▶ Your task
Reproduce all of the records below, switching every occurrence of "At what coordinates should I click to accomplish" to "Where should I click to accomplish" and leaving everything else unchanged.

▶ Task inputs
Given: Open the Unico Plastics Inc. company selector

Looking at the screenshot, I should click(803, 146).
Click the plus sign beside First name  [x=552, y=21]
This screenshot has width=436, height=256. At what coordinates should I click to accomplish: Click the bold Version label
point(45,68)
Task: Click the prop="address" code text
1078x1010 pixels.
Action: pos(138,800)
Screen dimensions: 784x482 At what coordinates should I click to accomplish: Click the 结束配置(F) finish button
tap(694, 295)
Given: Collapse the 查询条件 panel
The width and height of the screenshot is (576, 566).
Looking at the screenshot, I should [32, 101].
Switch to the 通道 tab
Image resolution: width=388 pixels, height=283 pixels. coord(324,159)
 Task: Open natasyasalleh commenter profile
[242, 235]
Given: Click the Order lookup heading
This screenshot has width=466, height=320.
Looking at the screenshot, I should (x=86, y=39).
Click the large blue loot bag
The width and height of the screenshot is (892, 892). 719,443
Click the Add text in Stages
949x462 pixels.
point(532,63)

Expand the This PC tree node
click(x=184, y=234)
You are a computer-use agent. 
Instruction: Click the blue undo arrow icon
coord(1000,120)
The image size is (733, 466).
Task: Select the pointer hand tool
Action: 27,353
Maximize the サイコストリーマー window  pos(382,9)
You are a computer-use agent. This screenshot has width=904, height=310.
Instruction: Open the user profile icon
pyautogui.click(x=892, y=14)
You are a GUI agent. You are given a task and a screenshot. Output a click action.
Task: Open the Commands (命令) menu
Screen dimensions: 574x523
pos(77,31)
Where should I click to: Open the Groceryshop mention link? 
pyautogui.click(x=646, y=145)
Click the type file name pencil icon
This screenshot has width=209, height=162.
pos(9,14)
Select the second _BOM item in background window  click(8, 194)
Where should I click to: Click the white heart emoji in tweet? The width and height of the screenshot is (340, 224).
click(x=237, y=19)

▶ Final result
Given: Open the Unico Plastics Inc. company selector

Looking at the screenshot, I should click(803, 146).
Click the plus sign beside First name  [x=552, y=21]
This screenshot has width=436, height=256. Where should I click to accomplish: Click the bold Version label
point(45,68)
Task: Click the prop="address" code text
1078x1010 pixels.
Action: pos(138,800)
Screen dimensions: 784x482 Where should I click to accomplish: Click the 结束配置(F) finish button
tap(694, 295)
Given: Collapse the 查询条件 panel
The width and height of the screenshot is (576, 566).
Looking at the screenshot, I should [32, 101].
Switch to the 通道 tab
Image resolution: width=388 pixels, height=283 pixels. coord(324,159)
 Task: Open natasyasalleh commenter profile
[242, 235]
Given: Click the Order lookup heading
This screenshot has width=466, height=320.
Looking at the screenshot, I should (x=86, y=39).
Click the large blue loot bag
The width and height of the screenshot is (892, 892). 719,443
Click the Add text in Stages
949x462 pixels.
point(532,63)

Expand the This PC tree node
click(x=184, y=234)
You are a computer-use agent. 
Instruction: Click the blue undo arrow icon
coord(1000,120)
The image size is (733, 466).
Task: Select the pointer hand tool
Action: 27,353
Maximize the サイコストリーマー window  pos(382,9)
You are a computer-use agent. This screenshot has width=904, height=310.
Instruction: Open the user profile icon
pyautogui.click(x=892, y=14)
You are a GUI agent. You are given a task and a screenshot. Output a click action.
Task: Open the Commands (命令) menu
Screen dimensions: 574x523
pos(77,31)
Where should I click to: Open the Groceryshop mention link? 
pyautogui.click(x=646, y=145)
Click the type file name pencil icon
This screenshot has width=209, height=162.
pos(9,14)
Select the second _BOM item in background window  click(8, 194)
Where should I click to: Click the white heart emoji in tweet? The width and height of the screenshot is (340, 224).
click(x=237, y=19)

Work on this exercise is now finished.